Provided passage:
BEGIN
Module 3 · Postgres & Data · Deep Dive
CTEs, window functions, query plans, JSONB and transaction isolation — the layer that separates "I can write a SELECT" from "I own this database." This is the single biggest interview delta for a 2026 full-stack role.
IntermediateAdvancedBuild
date_trunc plus a running total. "Re-ingesting a document re-writes its chunks" — that's an UPSERT. "This endpoint is slow" — that's EXPLAIN ANALYZE. You already know MySQL from your PHP days; Postgres rewards you with sharper tools and stricter defaults. Learn these and you stop fearing the SQL round.
A Common Table Expression (CTE) is a named, temporary result set defined with WITH … AS (…) at the top of a query. Think of it as a local variable for a subquery: you name a step, then refer to that name below. It turns a deeply-nested mess into a top-to-bottom recipe.
-- "users who own more than 3 docs, with their newest doc's title" WITH doc_counts AS ( SELECT owner_id, COUNT(*) AS n FROM documents GROUP BY owner_id ) SELECT u.name, c.n FROM doc_counts c JOIN users u ON u.id = c.owner_id WHERE c.n > 3 ORDER BY c.n DESC;
You can chain several CTEs (comma-separated) so each step builds on the last — far easier to read and debug than one giant nested subquery. The query reads like prose: compute the counts, then join names, then filter.
END
Entries shown:
BEGIN
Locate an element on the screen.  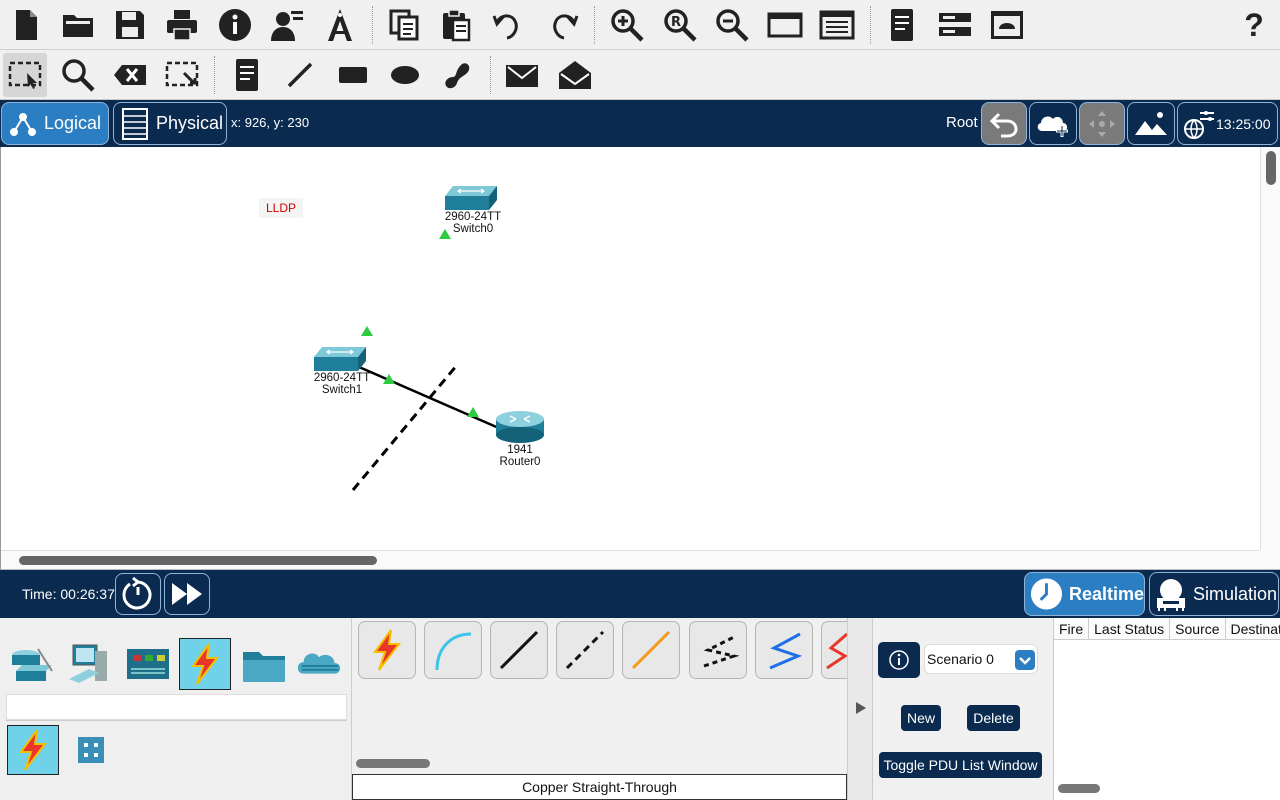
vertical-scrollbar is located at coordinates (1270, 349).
END
BEGIN
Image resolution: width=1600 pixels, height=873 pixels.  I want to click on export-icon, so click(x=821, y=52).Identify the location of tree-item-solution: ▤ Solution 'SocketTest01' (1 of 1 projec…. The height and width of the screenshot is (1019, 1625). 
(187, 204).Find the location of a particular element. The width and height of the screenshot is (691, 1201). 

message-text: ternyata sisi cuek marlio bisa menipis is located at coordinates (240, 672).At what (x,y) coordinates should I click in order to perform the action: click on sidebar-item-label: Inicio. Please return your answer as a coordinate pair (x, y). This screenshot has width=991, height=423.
END
Task instructions:
1. Answer these about the Postgres deep-dive text:
(a) What syntax defines a CTE, and where in the query does it go?
(b) Which tool does the text name for "This endpoint is slow"?
(c) How are several CTEs separated when chained?
2. Continue the Postgres deep-dive text after its final sentence.
You can set the data aside; none of it is needed.

Answers to each task:
1.
(a) WITH … AS (…), placed at the top of the query.
(b) EXPLAIN ANALYZE.
(c) With commas.

2.
PHP bridge: MySQL gained CTEs in 8.0, so the syntax is identical to what you may have seen. Postgres has had them for years and they're idiomatic — reach for a CTE the moment a subquery nests more than once.Add RECURSIVE and a CTE can reference itself — the standard way to walk hierarchies (a category tree, an org chart, a comment thread) without a loop in application code. It runs the base query once, then repeatedly feeds its own output back in until nothing new appears.
-- all descendants of category 1, with their depth WITH RECURSIVE subtree AS ( -- base case: the starting node SELECT id, name, parent_id, 0 AS depth FROM categories WHERE id = 1 UNION ALL -- recursive step: children of rows already found SELECT c.id, c.name, c.parent_id, s.depth + 1 FROM categories c JOIN subtree s ON c.parent_id = s.id ) SELECT * FROM subtree ORDER BY depth;Interview: "How do you query a tree stored as parent_id?" Say: a recursive CTE — a base case selecting the root,
UNION ALL, and a recursive term that joins the table to the CTE on parent_id = id. Postgres iterates until the recursive term returns no rows. The alternative (looping in app code, N queries deep) is what you're replacing.
This is the topic. A window function computes a value across a set of rows related to the current row — but, crucially, keeps every row in the output. That's the whole difference from GROUP BY, which collapses each group into a single summary row. A window lets you say "rank this row within its user's documents" while still returning the row itself.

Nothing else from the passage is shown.